# Records for the task:
════

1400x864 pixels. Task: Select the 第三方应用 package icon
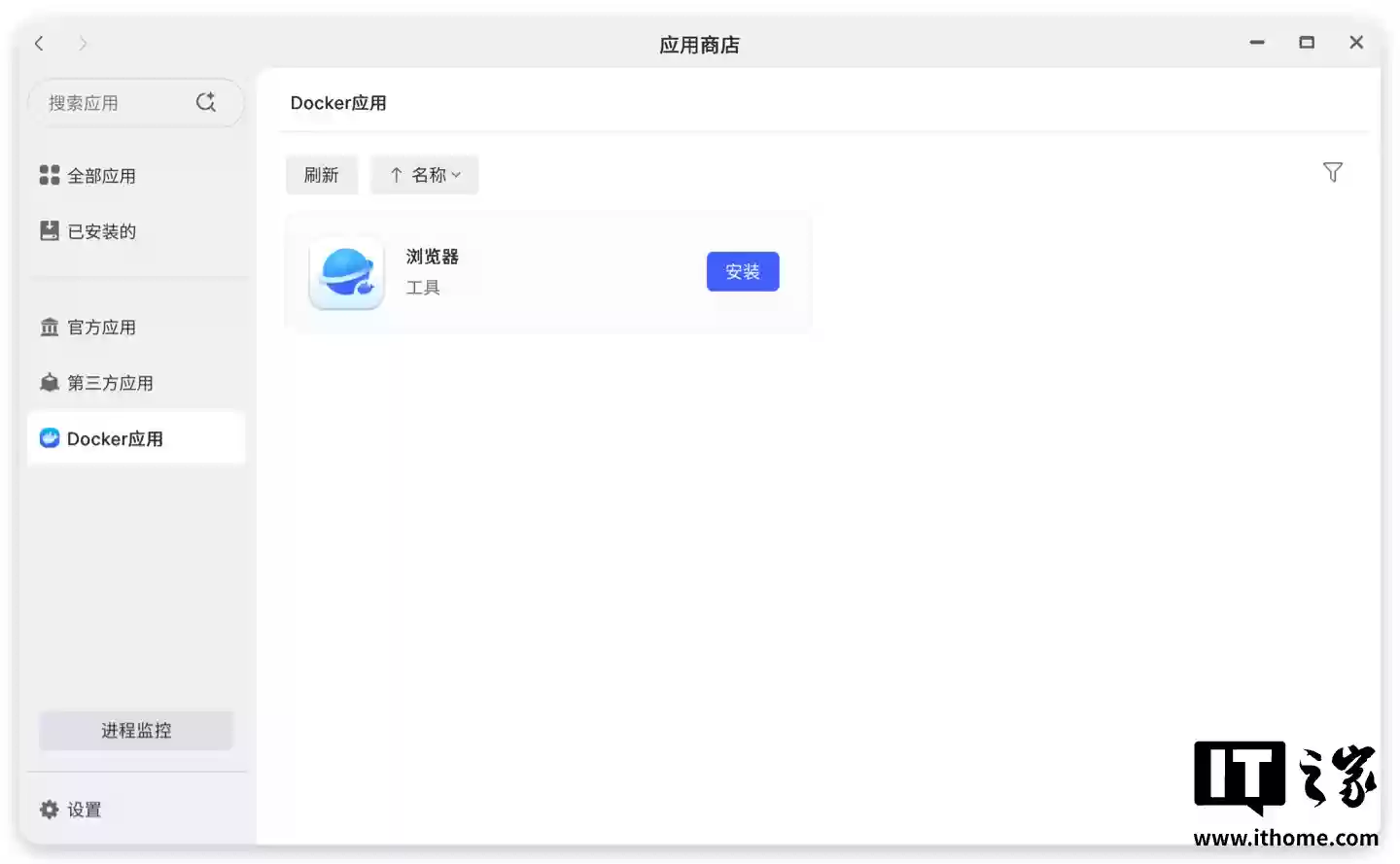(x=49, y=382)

════

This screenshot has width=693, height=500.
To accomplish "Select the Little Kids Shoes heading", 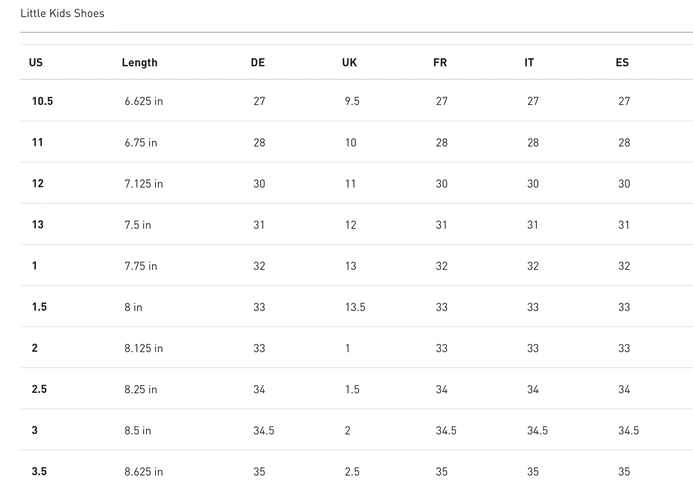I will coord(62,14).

════

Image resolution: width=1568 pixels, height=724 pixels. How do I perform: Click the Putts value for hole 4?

════

# Work to complete:
Scan the data for the word "width" and copy every line where it shows up.

# Result for this task:
This screenshot has width=693, height=500.
Image resolution: width=1568 pixels, height=724 pixels. How do I perform: Click the Putts value for hole 4?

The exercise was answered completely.